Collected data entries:
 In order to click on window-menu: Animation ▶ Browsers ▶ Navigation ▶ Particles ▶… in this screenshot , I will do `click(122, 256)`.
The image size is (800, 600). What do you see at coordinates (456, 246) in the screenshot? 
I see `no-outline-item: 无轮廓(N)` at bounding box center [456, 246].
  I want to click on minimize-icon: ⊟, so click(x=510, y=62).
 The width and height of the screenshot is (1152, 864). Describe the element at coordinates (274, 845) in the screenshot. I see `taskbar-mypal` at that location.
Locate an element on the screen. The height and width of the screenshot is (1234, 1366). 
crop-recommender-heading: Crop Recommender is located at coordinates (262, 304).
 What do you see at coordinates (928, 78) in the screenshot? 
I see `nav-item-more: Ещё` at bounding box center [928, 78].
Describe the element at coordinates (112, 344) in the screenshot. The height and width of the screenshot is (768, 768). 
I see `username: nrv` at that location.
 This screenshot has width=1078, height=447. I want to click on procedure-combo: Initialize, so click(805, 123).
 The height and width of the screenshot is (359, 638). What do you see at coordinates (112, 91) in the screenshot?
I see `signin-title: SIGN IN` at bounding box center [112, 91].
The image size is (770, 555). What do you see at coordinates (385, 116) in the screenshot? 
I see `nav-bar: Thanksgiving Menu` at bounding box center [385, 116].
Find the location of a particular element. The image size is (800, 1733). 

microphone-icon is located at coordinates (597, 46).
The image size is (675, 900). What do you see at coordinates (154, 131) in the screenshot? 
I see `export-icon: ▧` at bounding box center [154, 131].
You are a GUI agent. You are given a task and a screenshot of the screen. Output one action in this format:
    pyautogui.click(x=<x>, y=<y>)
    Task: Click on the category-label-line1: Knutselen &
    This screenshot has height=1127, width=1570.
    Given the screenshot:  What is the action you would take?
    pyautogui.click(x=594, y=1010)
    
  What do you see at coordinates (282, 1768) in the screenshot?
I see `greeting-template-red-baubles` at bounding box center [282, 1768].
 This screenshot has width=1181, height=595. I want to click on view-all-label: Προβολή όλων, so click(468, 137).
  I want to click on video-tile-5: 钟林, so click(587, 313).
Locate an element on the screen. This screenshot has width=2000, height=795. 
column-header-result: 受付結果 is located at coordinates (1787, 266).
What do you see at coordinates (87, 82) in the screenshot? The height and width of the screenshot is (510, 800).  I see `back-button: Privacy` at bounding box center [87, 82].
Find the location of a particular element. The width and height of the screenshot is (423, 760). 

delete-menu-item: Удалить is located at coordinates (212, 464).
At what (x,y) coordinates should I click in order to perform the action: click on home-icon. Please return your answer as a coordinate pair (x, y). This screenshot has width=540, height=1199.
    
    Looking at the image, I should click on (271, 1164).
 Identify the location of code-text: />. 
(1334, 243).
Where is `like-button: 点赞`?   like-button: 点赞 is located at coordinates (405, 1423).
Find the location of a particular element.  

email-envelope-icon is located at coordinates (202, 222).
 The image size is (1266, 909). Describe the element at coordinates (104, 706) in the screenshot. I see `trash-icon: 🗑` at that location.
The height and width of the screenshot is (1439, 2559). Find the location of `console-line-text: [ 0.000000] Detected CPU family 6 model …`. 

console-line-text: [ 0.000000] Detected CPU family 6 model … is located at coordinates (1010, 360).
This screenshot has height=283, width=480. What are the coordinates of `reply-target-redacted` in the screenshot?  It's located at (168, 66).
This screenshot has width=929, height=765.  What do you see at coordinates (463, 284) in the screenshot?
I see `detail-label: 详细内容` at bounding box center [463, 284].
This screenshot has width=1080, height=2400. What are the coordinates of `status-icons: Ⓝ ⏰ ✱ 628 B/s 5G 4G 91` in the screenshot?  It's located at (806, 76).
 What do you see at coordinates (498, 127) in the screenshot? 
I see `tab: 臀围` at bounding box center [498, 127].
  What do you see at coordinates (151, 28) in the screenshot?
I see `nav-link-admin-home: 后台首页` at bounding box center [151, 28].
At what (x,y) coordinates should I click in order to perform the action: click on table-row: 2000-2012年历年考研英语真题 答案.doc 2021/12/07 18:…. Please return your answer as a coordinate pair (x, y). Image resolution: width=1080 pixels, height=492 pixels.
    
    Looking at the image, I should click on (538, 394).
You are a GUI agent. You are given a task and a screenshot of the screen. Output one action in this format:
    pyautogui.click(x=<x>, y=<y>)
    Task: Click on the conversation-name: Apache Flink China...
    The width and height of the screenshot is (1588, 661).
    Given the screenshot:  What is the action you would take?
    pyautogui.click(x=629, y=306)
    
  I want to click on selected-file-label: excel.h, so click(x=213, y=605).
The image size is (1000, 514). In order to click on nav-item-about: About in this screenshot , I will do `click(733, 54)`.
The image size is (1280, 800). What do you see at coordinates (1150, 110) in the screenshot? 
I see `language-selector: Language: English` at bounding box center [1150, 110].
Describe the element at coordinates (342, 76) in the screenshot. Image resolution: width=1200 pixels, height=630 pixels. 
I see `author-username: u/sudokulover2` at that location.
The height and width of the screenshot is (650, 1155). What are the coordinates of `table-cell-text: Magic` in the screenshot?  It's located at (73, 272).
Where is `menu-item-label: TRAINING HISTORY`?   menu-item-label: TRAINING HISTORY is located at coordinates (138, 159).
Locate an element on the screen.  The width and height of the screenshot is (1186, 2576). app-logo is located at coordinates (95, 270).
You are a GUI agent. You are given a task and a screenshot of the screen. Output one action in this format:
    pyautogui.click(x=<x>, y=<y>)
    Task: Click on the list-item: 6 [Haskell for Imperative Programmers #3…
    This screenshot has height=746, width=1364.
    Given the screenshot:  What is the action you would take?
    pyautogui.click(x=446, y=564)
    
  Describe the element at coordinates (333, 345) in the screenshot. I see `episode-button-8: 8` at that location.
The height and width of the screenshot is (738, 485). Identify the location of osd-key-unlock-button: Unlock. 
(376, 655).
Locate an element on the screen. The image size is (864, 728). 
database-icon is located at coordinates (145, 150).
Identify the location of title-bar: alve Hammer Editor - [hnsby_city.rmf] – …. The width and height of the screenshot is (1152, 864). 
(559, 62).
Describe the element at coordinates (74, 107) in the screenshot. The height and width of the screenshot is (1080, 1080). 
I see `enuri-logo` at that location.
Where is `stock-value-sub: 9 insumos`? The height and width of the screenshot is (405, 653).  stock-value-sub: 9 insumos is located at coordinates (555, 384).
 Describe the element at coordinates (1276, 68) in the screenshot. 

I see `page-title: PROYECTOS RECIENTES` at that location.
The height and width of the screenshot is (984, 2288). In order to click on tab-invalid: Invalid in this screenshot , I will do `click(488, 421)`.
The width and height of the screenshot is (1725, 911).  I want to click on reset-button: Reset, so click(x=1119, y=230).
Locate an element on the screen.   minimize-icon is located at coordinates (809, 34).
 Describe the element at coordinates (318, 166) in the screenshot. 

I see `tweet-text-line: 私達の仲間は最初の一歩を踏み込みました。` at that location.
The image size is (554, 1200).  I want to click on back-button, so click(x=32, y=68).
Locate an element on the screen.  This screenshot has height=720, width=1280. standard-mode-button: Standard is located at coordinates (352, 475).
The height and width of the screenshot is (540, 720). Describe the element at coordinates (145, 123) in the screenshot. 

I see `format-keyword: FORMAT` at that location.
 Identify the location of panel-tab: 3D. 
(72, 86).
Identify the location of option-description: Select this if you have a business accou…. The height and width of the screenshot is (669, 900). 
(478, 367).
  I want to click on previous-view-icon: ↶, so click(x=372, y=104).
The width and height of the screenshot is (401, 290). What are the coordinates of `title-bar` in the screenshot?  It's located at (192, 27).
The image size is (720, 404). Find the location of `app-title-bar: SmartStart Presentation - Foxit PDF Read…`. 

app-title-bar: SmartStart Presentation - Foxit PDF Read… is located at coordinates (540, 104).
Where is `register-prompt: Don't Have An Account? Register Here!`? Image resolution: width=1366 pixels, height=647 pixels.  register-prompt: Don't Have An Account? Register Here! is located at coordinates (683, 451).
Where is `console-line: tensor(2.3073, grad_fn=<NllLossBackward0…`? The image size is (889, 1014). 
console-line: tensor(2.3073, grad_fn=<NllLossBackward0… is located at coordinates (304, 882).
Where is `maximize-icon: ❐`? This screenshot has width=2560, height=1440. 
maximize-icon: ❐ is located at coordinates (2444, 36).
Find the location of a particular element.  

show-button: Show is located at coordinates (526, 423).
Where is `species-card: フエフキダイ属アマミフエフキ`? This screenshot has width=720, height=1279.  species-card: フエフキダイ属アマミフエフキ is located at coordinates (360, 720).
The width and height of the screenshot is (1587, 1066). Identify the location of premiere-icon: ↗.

**Exercise objective:**
Reproduce everything from the start of the material down to the line containing "The width and height of the screenshot is (1152, 864). Describe", including that line, without any changes.

**Output of the task:**
 In order to click on window-menu: Animation ▶ Browsers ▶ Navigation ▶ Particles ▶… in this screenshot , I will do `click(122, 256)`.
The image size is (800, 600). What do you see at coordinates (456, 246) in the screenshot? 
I see `no-outline-item: 无轮廓(N)` at bounding box center [456, 246].
  I want to click on minimize-icon: ⊟, so click(x=510, y=62).
 The width and height of the screenshot is (1152, 864). Describe the element at coordinates (274, 845) in the screenshot. I see `taskbar-mypal` at that location.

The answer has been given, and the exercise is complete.